Everywhere I look I see illusion and complacent, backwards faces.

Saturday, February 13, 2010

Hyped About Hypnobirthing!

I'm whittling away the time until I really have to get back to work. The project I'm currently working on involves writing descriptions of literally thousands of Italian tourist attractions. Do you know how many churches there are in Italy?? It's insane, but it keeps me busy and I am so grateful for the abundance of purpose, knowledge, and money I get out of it! No doubt I know more useless Italian trivia than you do. Go ahead. Challenge me.

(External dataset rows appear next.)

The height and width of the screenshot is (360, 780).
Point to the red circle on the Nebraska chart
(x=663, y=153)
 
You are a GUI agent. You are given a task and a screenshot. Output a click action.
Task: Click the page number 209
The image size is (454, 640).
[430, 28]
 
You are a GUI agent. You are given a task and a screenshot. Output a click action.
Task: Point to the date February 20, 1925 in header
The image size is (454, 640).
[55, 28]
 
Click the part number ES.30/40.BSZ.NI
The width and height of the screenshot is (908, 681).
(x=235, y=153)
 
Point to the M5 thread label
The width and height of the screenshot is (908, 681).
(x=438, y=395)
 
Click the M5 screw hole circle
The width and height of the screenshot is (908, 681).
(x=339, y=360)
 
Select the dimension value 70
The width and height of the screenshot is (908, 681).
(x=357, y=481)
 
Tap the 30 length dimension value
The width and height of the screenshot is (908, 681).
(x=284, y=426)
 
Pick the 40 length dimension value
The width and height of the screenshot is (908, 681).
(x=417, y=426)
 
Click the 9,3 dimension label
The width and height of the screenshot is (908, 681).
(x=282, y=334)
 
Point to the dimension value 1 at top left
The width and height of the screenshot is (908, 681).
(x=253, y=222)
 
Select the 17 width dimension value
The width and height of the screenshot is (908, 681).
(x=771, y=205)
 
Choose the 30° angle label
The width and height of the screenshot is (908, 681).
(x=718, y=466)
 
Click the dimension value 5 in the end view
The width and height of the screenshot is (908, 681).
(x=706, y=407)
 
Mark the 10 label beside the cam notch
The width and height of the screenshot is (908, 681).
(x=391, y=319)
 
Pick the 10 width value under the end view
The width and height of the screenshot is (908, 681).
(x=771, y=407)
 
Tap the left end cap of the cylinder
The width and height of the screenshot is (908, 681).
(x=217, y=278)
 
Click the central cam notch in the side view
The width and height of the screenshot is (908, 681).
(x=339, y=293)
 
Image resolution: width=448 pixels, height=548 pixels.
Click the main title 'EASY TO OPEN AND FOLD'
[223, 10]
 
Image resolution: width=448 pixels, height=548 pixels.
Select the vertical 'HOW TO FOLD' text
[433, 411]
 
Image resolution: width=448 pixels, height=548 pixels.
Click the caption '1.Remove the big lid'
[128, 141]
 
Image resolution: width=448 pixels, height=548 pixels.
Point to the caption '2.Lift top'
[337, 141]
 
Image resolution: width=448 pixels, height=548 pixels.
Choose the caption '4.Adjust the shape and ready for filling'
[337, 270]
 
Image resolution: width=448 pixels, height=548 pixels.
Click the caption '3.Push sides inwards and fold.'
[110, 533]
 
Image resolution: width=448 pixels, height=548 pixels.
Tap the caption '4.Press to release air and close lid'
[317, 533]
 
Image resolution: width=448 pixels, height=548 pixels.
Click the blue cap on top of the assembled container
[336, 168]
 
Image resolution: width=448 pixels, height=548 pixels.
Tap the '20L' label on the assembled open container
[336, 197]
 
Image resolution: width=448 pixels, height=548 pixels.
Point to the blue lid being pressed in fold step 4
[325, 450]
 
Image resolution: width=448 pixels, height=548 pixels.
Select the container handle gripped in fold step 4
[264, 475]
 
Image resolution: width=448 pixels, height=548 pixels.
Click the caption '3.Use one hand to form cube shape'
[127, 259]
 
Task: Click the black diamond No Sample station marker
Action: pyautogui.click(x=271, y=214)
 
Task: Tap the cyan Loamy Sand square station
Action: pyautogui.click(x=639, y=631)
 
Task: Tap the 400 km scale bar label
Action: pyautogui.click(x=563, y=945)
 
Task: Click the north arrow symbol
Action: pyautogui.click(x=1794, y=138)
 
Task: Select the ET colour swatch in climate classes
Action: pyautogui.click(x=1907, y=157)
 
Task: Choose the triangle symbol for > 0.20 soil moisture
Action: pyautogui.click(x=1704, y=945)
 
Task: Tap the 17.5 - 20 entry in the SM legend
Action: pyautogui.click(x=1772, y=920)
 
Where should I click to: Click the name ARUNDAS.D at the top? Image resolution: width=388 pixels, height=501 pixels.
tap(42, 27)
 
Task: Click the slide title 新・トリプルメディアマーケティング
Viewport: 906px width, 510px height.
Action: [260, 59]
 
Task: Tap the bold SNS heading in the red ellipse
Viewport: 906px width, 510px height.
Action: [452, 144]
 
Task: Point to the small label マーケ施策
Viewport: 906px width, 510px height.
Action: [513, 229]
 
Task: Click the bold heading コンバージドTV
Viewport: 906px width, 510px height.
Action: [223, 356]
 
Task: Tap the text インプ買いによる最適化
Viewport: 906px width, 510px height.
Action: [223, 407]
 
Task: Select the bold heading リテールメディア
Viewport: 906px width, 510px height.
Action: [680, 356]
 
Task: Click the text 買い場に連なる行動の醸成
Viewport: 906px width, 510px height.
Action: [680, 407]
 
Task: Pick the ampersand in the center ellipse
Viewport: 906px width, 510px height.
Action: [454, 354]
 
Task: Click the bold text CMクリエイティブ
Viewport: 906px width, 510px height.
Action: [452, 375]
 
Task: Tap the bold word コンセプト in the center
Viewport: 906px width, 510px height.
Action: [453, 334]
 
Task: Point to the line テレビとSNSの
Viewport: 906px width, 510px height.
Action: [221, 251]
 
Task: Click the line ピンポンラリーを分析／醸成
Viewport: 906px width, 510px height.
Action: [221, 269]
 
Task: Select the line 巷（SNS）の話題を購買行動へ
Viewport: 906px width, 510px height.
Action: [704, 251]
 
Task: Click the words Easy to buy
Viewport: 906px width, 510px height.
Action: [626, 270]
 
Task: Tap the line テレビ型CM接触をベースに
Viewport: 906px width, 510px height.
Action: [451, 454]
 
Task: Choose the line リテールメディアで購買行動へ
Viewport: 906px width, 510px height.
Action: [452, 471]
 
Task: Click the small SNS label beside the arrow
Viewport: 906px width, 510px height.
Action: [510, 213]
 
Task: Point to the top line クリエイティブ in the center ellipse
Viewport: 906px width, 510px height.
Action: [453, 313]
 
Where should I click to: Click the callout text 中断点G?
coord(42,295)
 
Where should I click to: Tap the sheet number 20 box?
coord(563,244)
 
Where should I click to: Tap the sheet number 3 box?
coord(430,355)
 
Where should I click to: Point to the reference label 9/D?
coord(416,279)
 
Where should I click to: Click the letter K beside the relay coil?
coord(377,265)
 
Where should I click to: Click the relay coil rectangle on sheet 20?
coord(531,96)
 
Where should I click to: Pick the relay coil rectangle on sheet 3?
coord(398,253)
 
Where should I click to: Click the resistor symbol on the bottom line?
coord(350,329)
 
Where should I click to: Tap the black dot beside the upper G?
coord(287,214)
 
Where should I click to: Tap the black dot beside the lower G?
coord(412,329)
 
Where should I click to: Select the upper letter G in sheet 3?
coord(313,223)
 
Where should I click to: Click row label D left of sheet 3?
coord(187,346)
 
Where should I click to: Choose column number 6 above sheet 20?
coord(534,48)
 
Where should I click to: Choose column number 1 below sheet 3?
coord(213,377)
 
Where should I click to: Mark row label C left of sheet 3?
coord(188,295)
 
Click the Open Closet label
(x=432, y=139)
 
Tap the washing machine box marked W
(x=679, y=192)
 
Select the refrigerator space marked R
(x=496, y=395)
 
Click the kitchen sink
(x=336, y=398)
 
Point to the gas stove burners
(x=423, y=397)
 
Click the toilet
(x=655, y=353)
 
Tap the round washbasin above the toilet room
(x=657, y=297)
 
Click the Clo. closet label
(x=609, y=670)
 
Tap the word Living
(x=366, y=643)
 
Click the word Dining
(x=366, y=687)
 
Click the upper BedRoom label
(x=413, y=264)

Other than that, since breakfast I've been cleaning, arranging, basically controlling every little thing I can until whoever-the-hell-is-painting-the-nursery gets it done so I can start doing really productive things. I desperately want to work on the nursery, but I have to wait while Peter takes his sweet time deciding to paint. He primed the woodwork over a week ago. Hello, nesting here, kind of anxious and obnoxiously energetic. On a cheerier note, Mike just cleaned the toilet! Woo-hoo! He's such a good daddy.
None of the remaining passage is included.